Is Big Data dead? Short answer: No. It’s alive and well – and very valuable, as long as you take the right approach to data management and analytics.
The question of “Is Big Data dead?” is not new. People have been proclaiming its death since at least 2013. The concept of Big Data has been applied too broadly to have meaning, they say.
Others claim big data tools are too specific and customized to build a real ecosystem. And then there is the idea that data just can’t be used to predict things as accurately as Big Data fans have contended.
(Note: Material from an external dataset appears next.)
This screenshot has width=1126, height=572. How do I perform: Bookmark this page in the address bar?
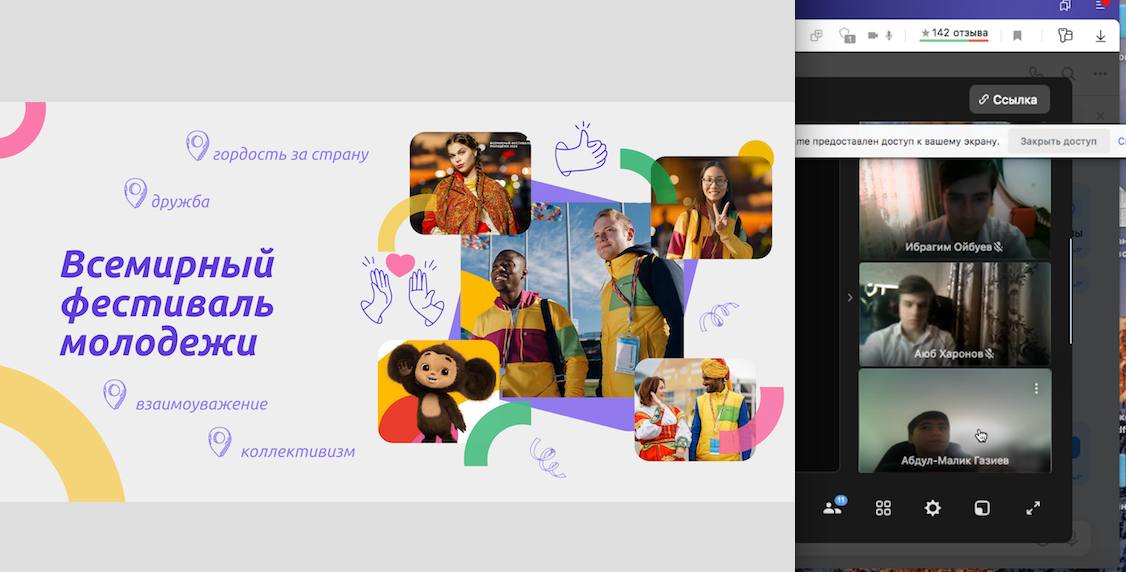[1017, 36]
That last notion may seem especially true in the wake of events like the 2016 U.S. presidential election. Without getting partisan about the issue, suffice it to say that the vast majority of predictive models, which were supposedly based on polls and other predictive data, totally missed the mark when they suggested that the candidate who turned out to be unsuccessful had a very high probability of winning.
Is Big Data Dead? No, It’s Alive and Well (and Living on a Server Near You)
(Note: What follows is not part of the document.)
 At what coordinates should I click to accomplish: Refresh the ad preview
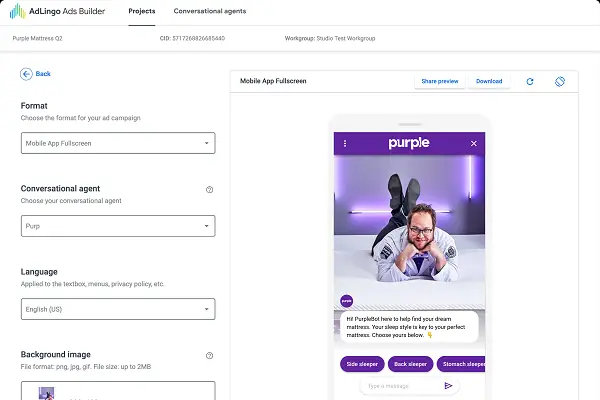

Some of these criticisms of Big Data and data analytics are fair. Can Big Data solve all of the world’s problems and get things right 100 percent of the time?
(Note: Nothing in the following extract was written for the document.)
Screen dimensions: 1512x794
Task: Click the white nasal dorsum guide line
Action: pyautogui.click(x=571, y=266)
Of course not. But what can?
The fact that Big Data is imperfect – that predictive analytics sometimes turn out to be wrong, that not every Big Data product out there succeeds in the market, that the term Big Data is subject to the same conceptual ambiguity as other tech buzzwords, like cloud – does not mean Big Data is dead.
Doing Big Data Right
It just means that, like any other mainstream technology, Big Data has to be implemented in the right way in order to be effective.
If you do Big Data the wrong way, you won’t get the results you’re hoping for. It will be easy for you to draw the conclusion that Big Data is dead and just doesn’t work.
But, if you do Big Data the right way, you’ll realize just how much insight it can deliver. Doing Big Data the right way includes adhering to principles like these:
- Standardize your data.
In order to work with Big Data effectively, you need to get all of your data into a standard format – which is tough when the sources of your data are diverse. If you fail to standardize, you’ll get inconsistent analytics results because of poor data quality.
- Use the tools of your choice.
You should empower yourself to use whichever Big Data tool is the best fit for your needs. If you want to use Hadoop, use Hadoop. If you like Spark, adopt Spark. This flexibility of choice is only possible when you have data integration solutions in place that can work with your data no matter which format it is in, or where it lives.
- Make your data really, truly big.
The bigger your data – meaning the more information you collect – the more accurate your analytics results will be. You should, therefore collect as much data as you can – which is possible as long as you collect data from all of the systems in your infrastructure, and put all of your resources to work in storing and processing data.
- Analyze in real time.
Analytics based on historical data are good, but real-time analytics are much better. They tell you what the situation is right now, not what it was a minute or an hour or a day ago. For this reason, you want to be able to integrate and analyze all of your data in real time, without barriers (like incompatible data formats or data extraction delays) that turn real-time data into historical data.
Syncsort’s data integration solutions can help you achieve all of the above. They empower you to collect all the data that your infrastructure generates – whether it originates from mainframes, commodity servers or anywhere else – to analyze that data using whichever Big Data tools you want to use and to do it all in real time.
Big Data’s not dead. It’s just dead to those who approach it from the wrong angle.